What to work on:
Exactly as they appear, output all of the records. Skip any images.

Segment Start: Task inputs

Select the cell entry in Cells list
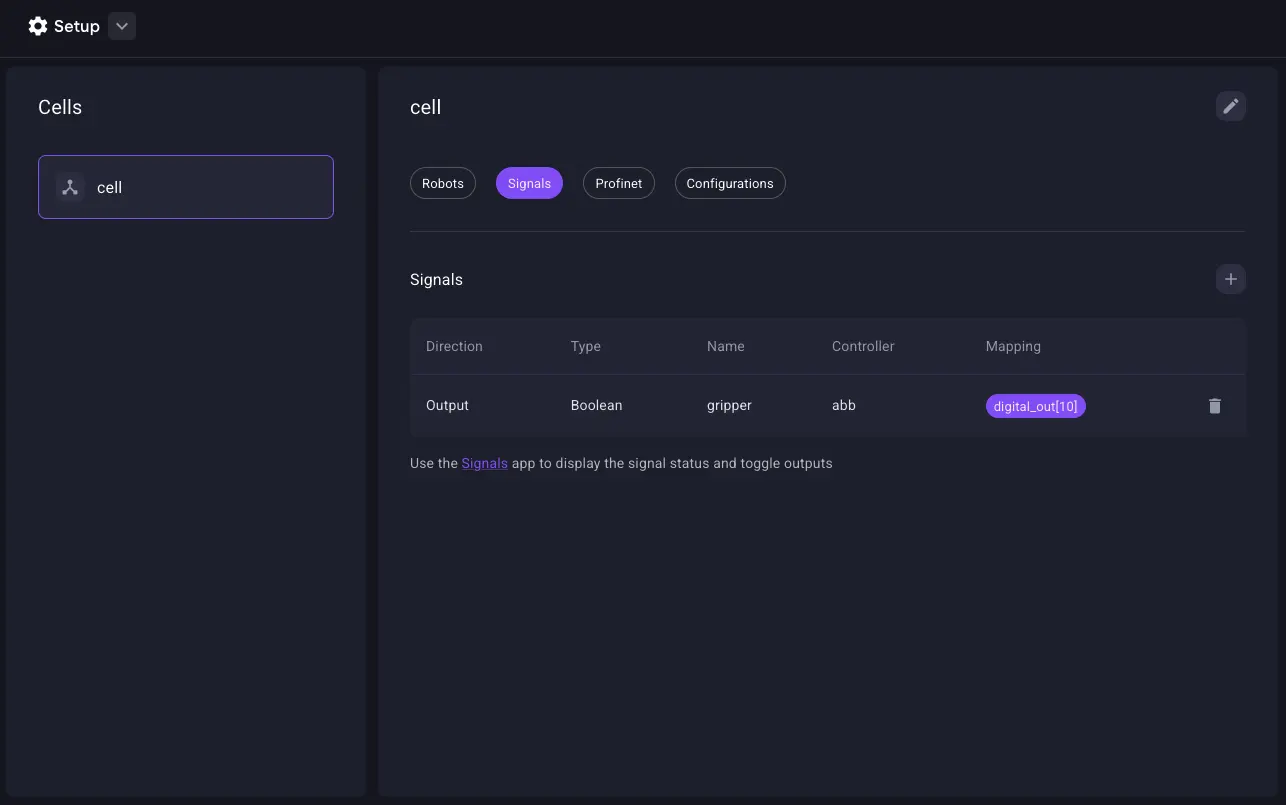Screen dimensions: 1286x805 coord(185,187)
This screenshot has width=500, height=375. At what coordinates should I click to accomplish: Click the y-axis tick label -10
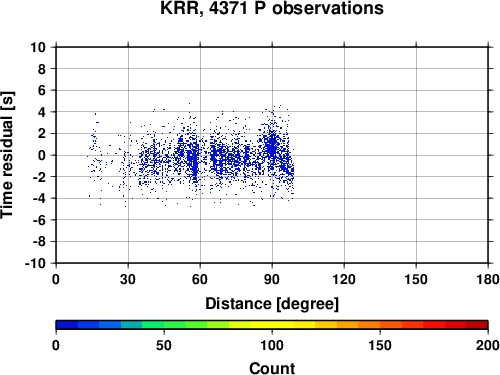35,263
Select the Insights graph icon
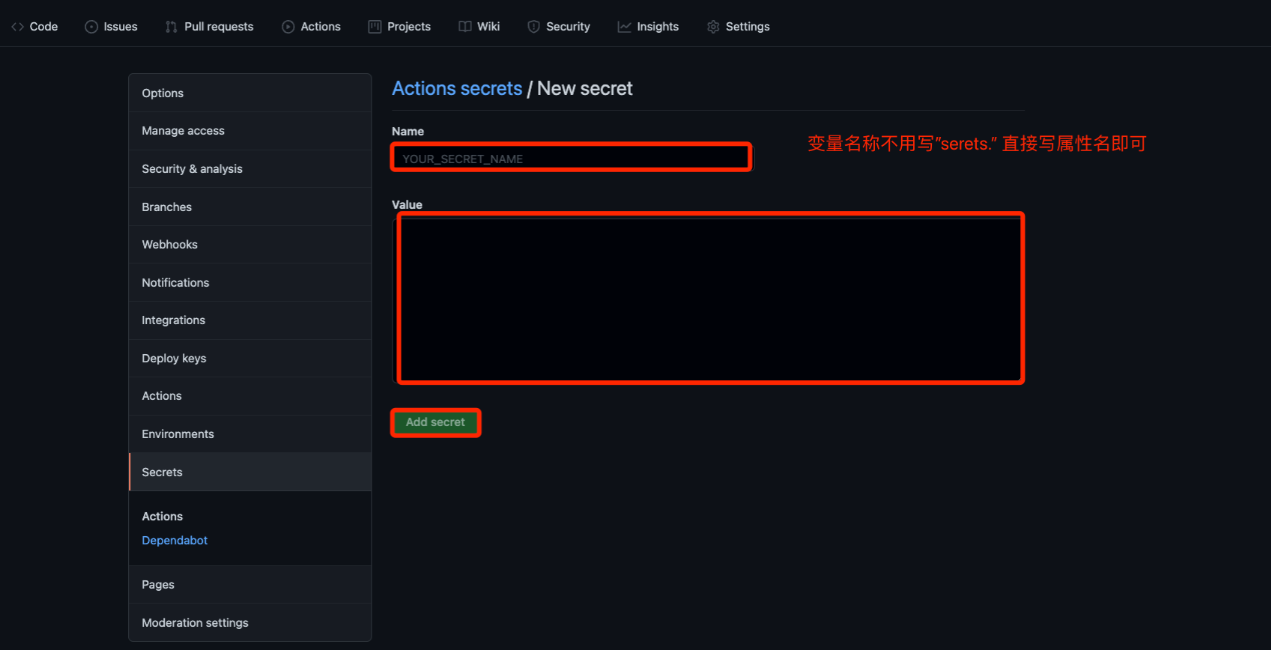 (x=624, y=26)
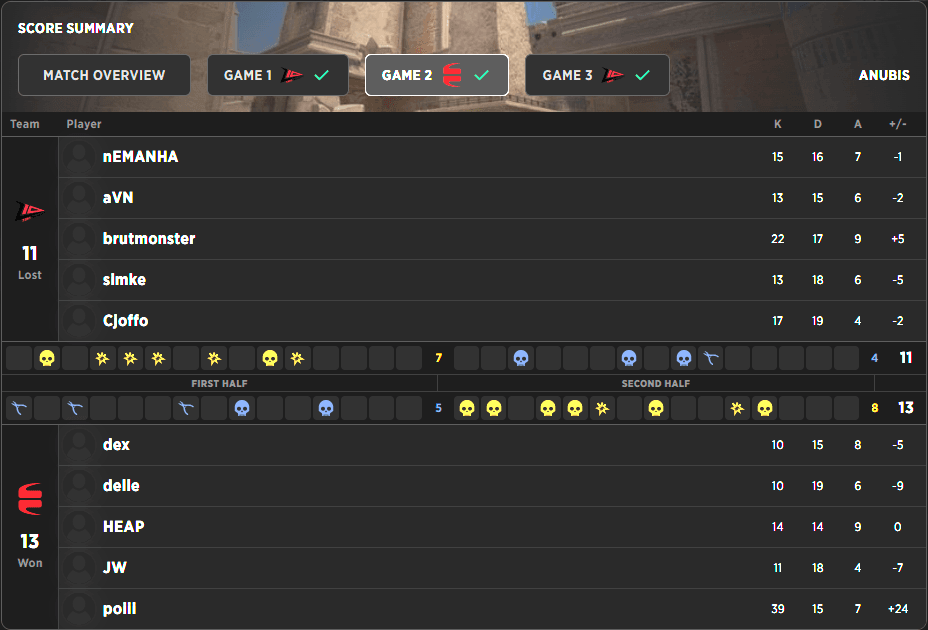Viewport: 928px width, 630px height.
Task: Sort by the +/- column header
Action: coord(897,124)
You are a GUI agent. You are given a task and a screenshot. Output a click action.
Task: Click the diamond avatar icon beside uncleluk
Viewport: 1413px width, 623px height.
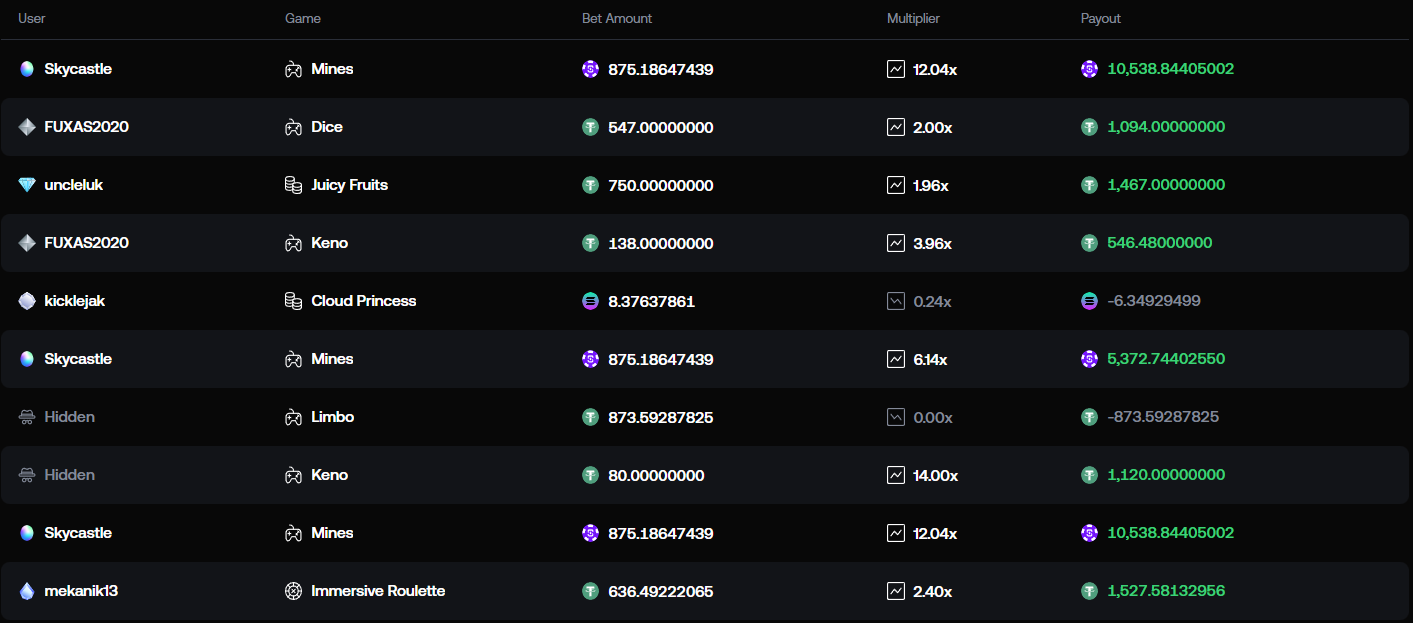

Segment End: Task inputs

Response box:
Select the cell entry in Cells list
Screen dimensions: 1286x805 coord(185,187)
This screenshot has width=500, height=375. At what coordinates should I click to accomplish: Click the y-axis tick label -10
35,263
Select the Insights graph icon
 (x=624, y=26)
Viewport: 928px width, 630px height.
Task: Sort by the +/- column header
Action: coord(897,124)
You are a GUI agent. You are given a task and a screenshot. Output a click action.
Task: Click the diamond avatar icon beside uncleluk
Viewport: 1413px width, 623px height.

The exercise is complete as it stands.